Я не думаю, чтобы он столь сосредоточенно разглядывал осла, нарисованного мной по его просьбе, но смотрел он именно на рисунок. Я кашлянула, напомнив о себе.
— Так на чем я остановился? — вздрогнул Широкий, перевел взгляд на меня: — Ясно... Руководство цеха, партбюро, цехком вместе посоветовались и пришли к принципиальному убеждению, что Ивану Сидоровичу Доронину хлопотно совмещать свою основную работу с профсоюзной. Мы решили его выдвинуть на профсоюзной конференции в фабком. А в председатели цехкома предложить новую кандидатуру... Я понятно говорю?
— В общем да...
— А в частности мы говорили о вас, Наталья Алексеевна. О молодой
— Не понимаю, — призналась я.
Широкий иронически закачал головой: дескать, зря скромничаете, товарищ Миронова, ведь все же ясно.
— Мы хотим предложить вашу кандидатуру на пост председателя цехкома.
— Не выберут, Георгий Зосимович, — совершенно искренне произнесла я.
Он посмотрел на меня озадаченно, опять произнес нараспев:
— Не выберу-ут, так и не выберу-ут... Посмотрим.
Зимой, в лютый мороз, когда окна были расписаны узорами и сквозь стекла просачивался голубой свет, на отчетно-выборном собрании профсоюзной организации цеха меня избрали в цехком. Предложил мою кандидатуру Иван Сидорович Доронин. Перед этим, две минуты назад, он попросил самоотвод, вызвав тихое недоумение работниц. А потом сказал:
— Надо бы избрать в цехком Наташу Миронову как представителя молодой поросли. Миронова — работница дисциплинированная. Семья у нее здоровая. Учится на четвертом курсе института. Общественной работой ей по партийному уставу заниматься положено. Так что пусть не отказывается, — закончил он совсем грозно.
— А я и не отказываюсь, — ответила я немного испуганно.
И этот испуг мой был замечен в переполненном работницами красном уголке. И смех покатился из ряда в ряд, как ветер по полю.
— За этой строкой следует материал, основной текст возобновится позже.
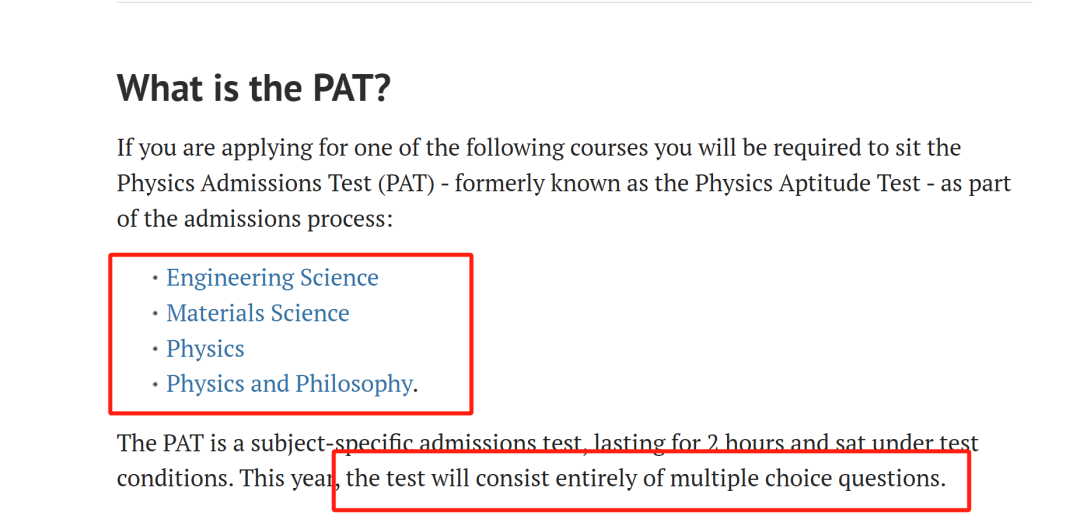The image size is (1080, 523).
Task: Click the bullet before Physics and Philosophy
Action: pos(156,384)
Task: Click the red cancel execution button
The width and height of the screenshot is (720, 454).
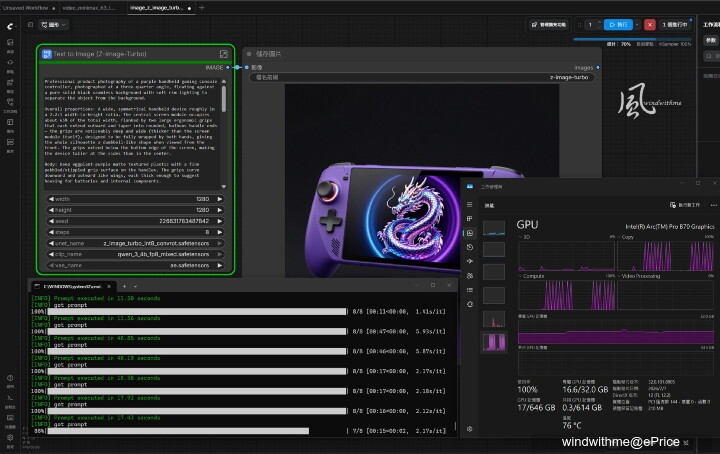Action: [649, 24]
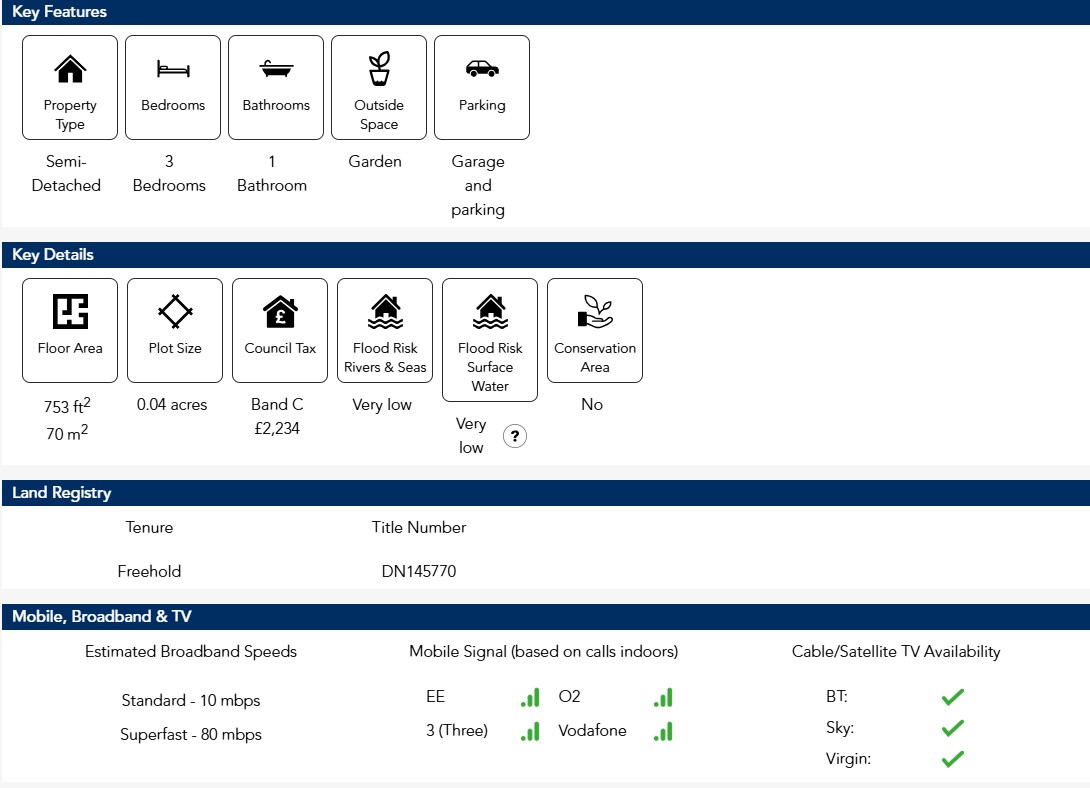Click the Parking car icon
This screenshot has height=788, width=1090.
[482, 69]
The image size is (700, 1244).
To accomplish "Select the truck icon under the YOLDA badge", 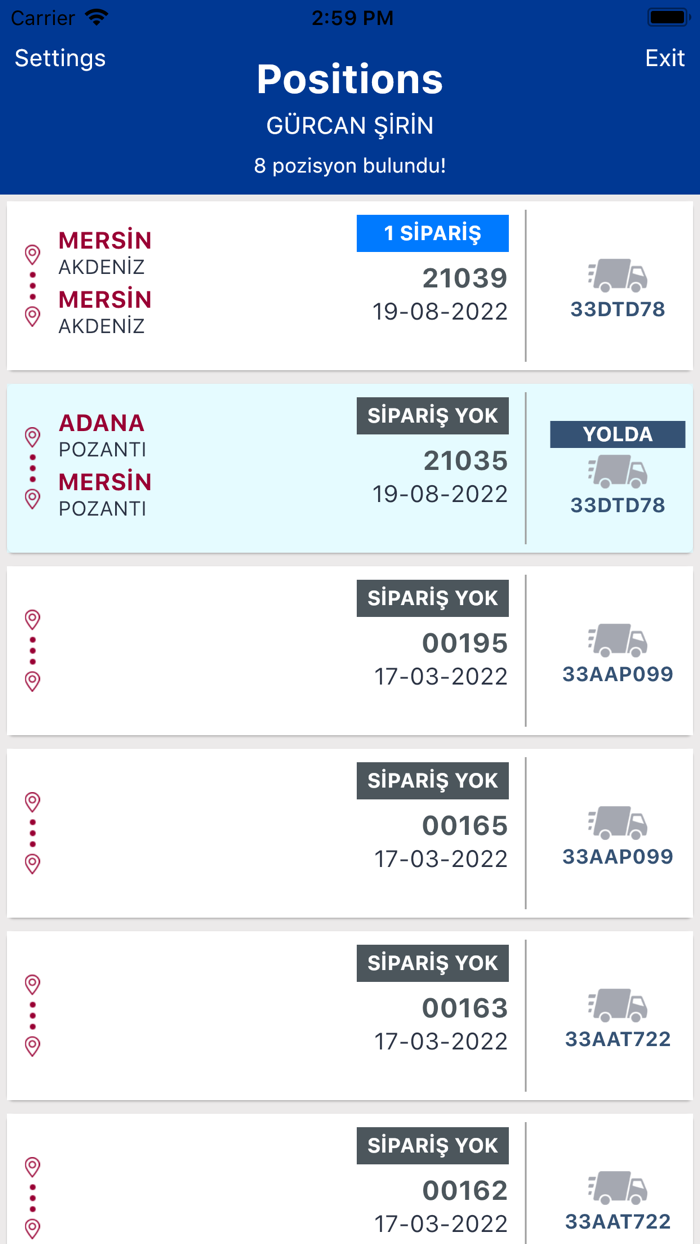I will tap(617, 468).
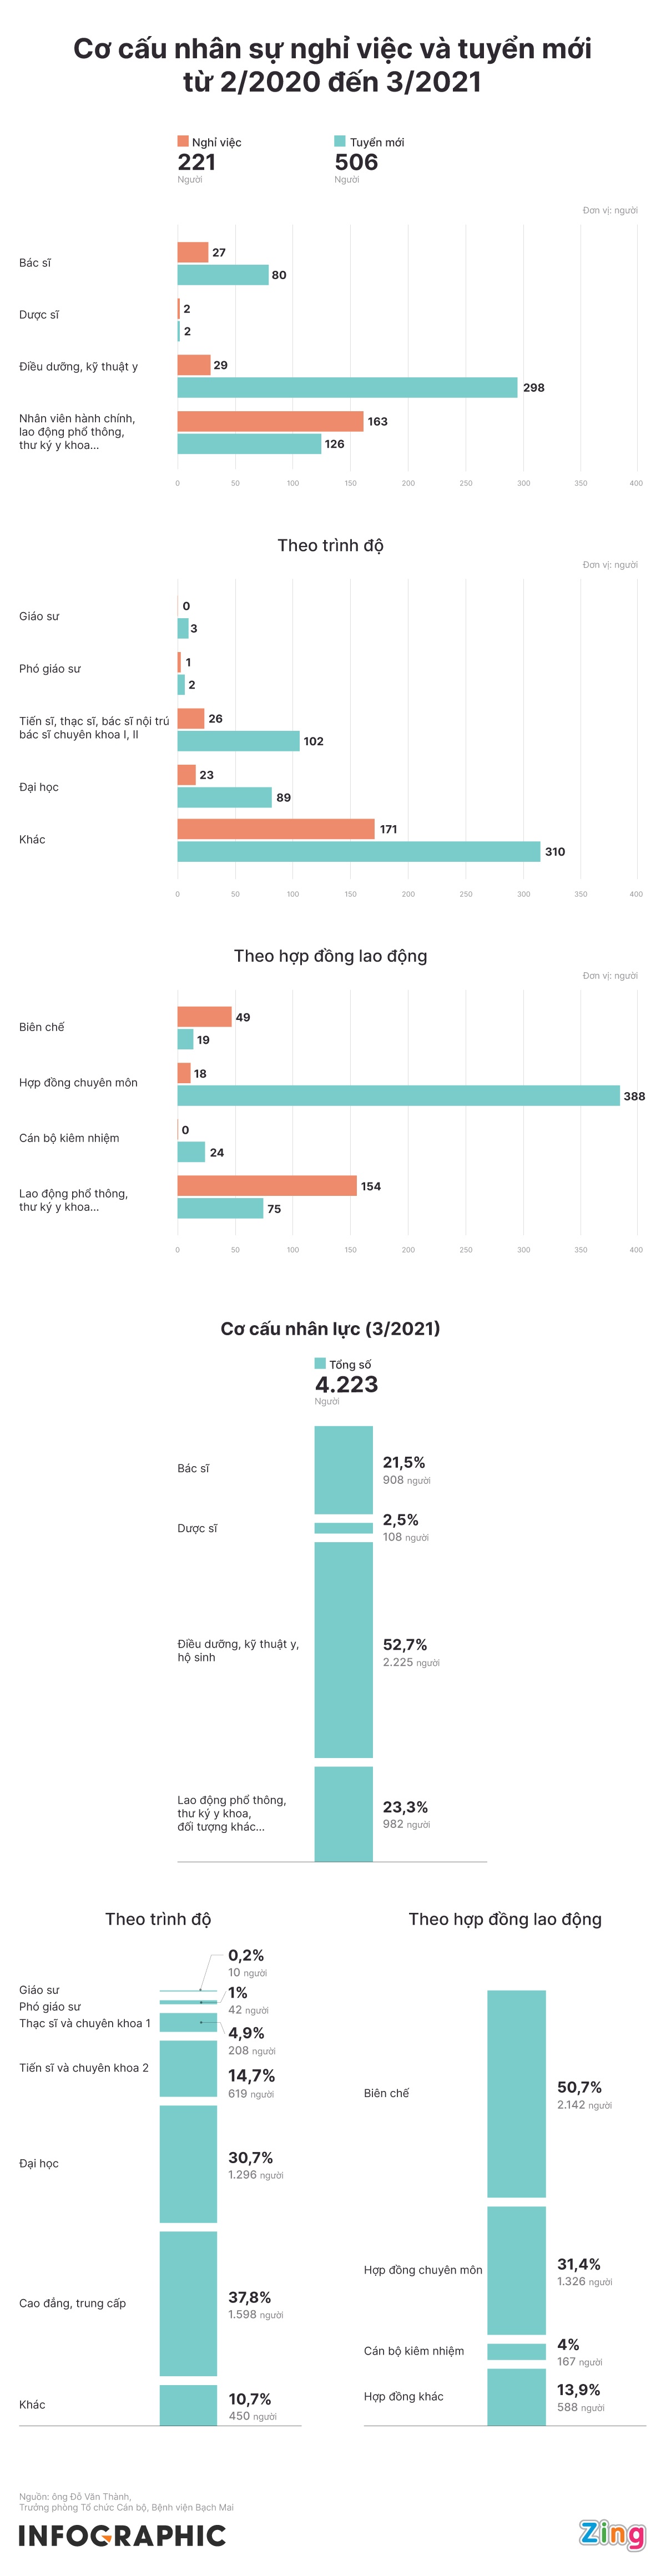The image size is (666, 2576).
Task: Click the teal bar labeled 388
Action: 398,1096
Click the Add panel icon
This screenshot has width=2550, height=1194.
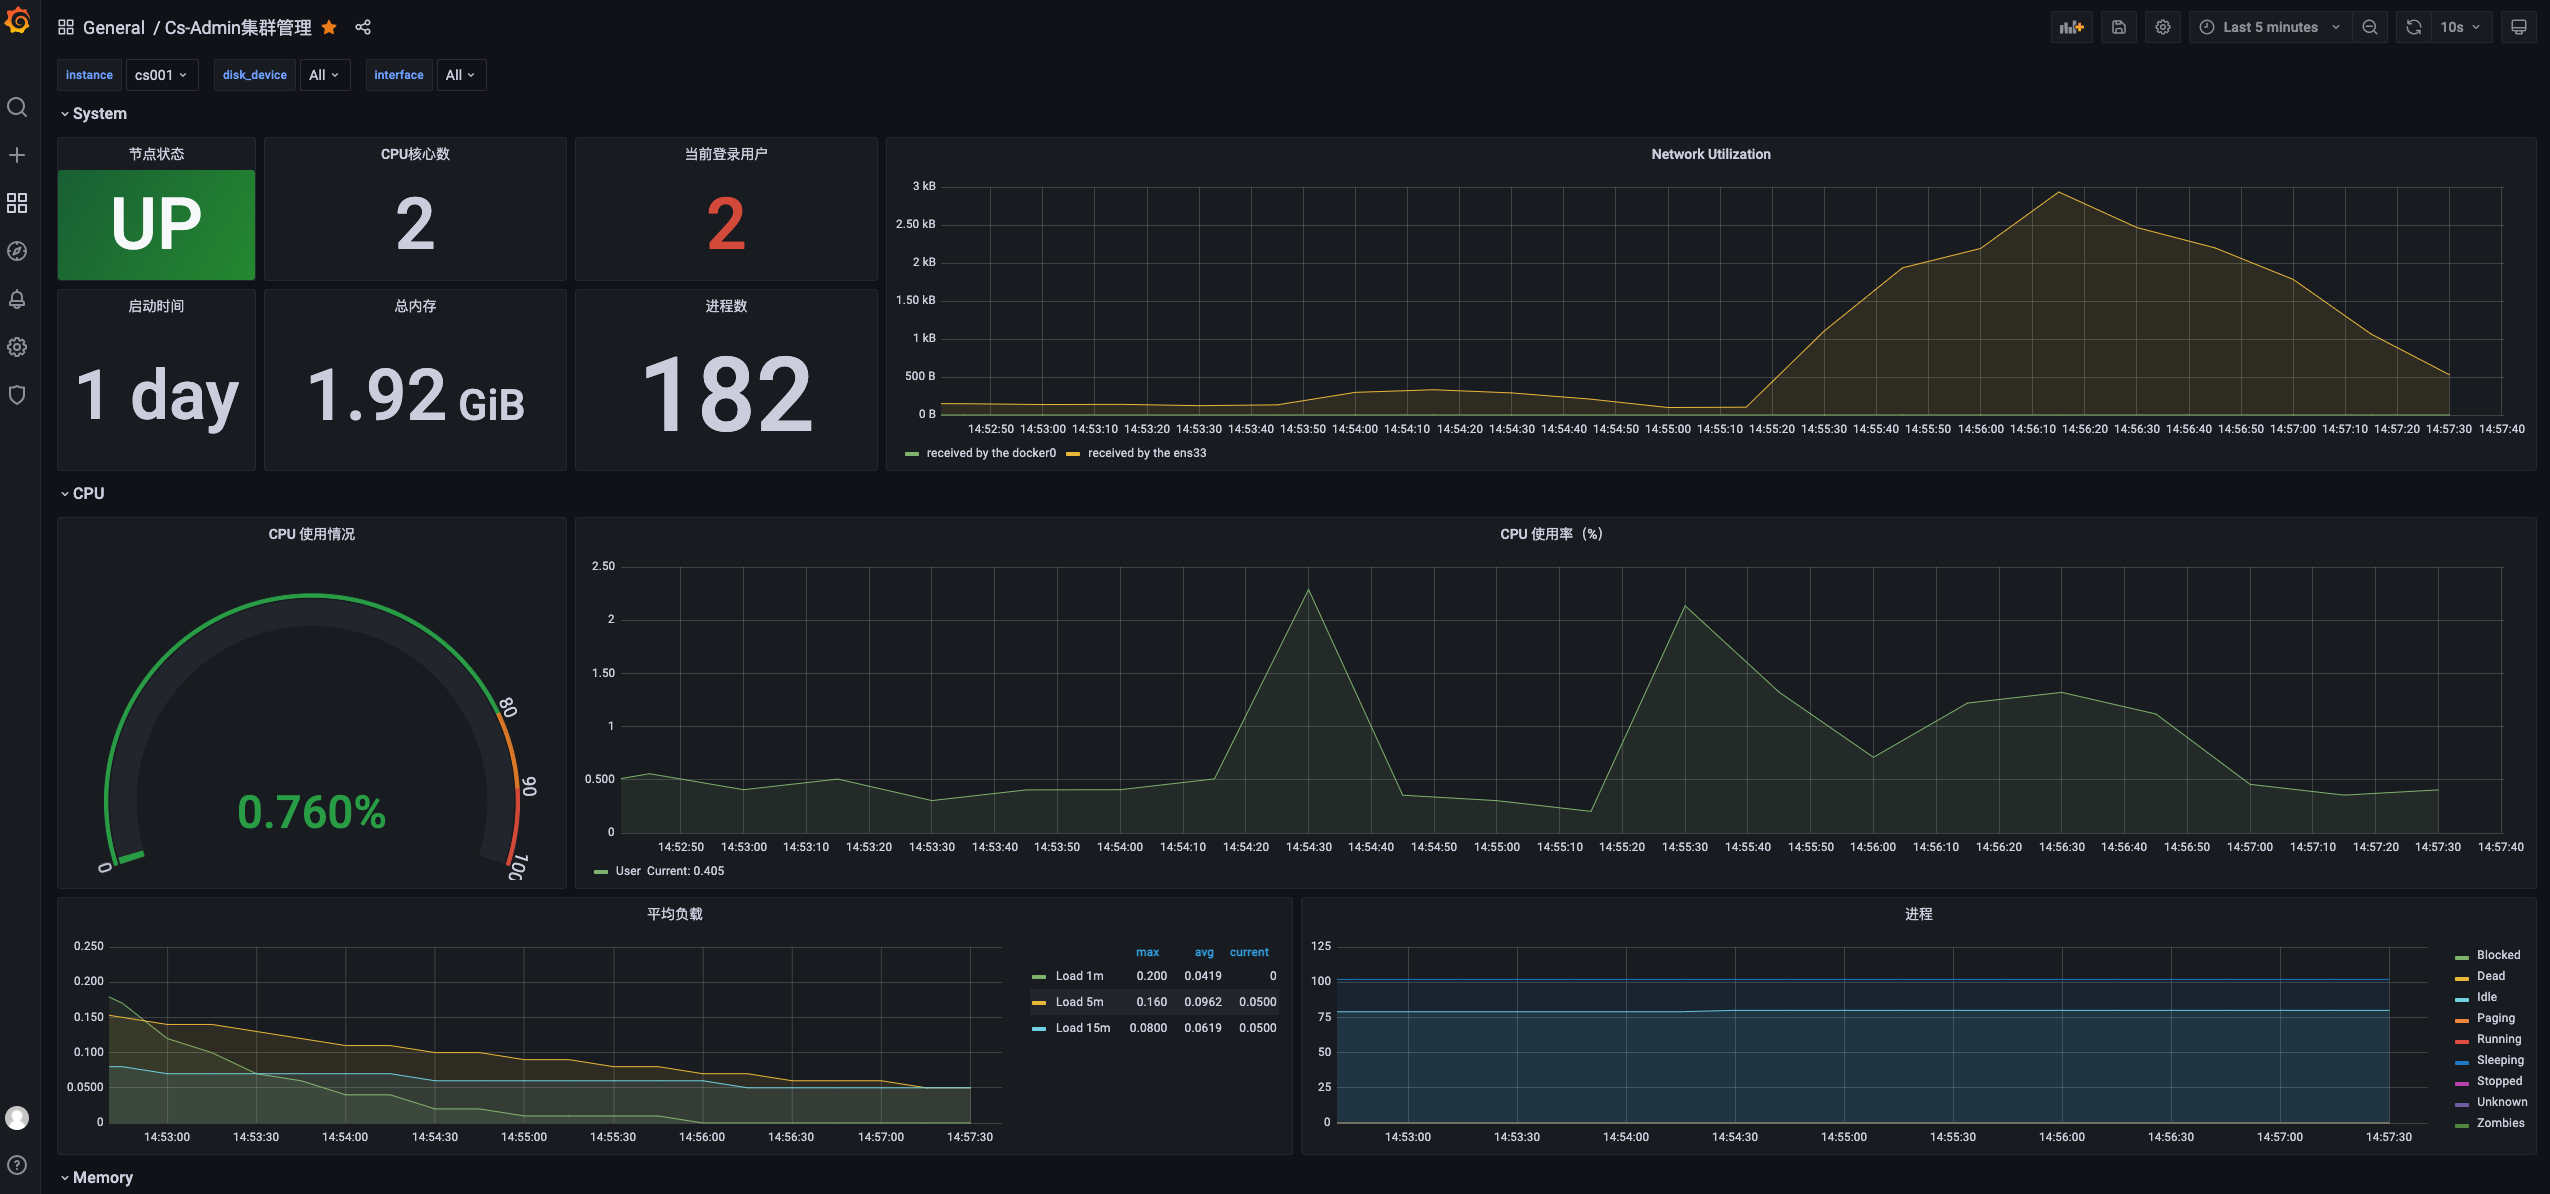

В перерыве собрания, когда счетная комиссия, скрывшись в кабинете Широкого, выясняла результаты голосования, меня за плечи вдруг обняла Нина Корда — секретарь партбюро нашего цеха. Сказала тихо:
— Не волнуйся, все будет хорошо.
И тогда я догадалась, что она тоже знает о моем разговоре с Широким, что разговор наш не тайна. Да, собственно, Широкий сразу сказал: все согласовано с партийным бюро. У меня это просто как-то вылетело из головы. От неожиданности или от волнения.
— Я и не волнуюсь, — ответила я не очень приветливо, потому что всегда считала Корду высокомерной, гордячкой. И даже вычеркнула ее из списка членов бюро на проходившем недавно отчетно-выборном собрании.
Корда посмотрела мне в лицо неподвижными, словно из металла, глазами. Но не сняла руки с плеч. И я слышала ее ровное дыхание, только, быть может, более глубокое, чем то, которое можно назвать спокойным. Мне показалось, что я обидела женщину. Обидела незаслуженно. И я поправилась торопливо:
— А чего волноваться-пугаться? У тебя заботы потруднее.
— Пужаться нечего, — вместо Корды вдруг ответил Иван Сидорович.
Я повернула голову и увидела, что он стоит рядом вместе с Широким.
— Если что-то чегой-то... Профсоюз в лице фабкома всегда подмогнет.
— «В лице фабкома», — укоризненно передразнил Широкий Доронина. — Тогда уж лучше в лице представителей фабкома.
— Дале в спор — больше слов, — огрызнулся Доронин.
Но Широкий был не из тех людей, что позволяют сказать последнее слово кому-то другому.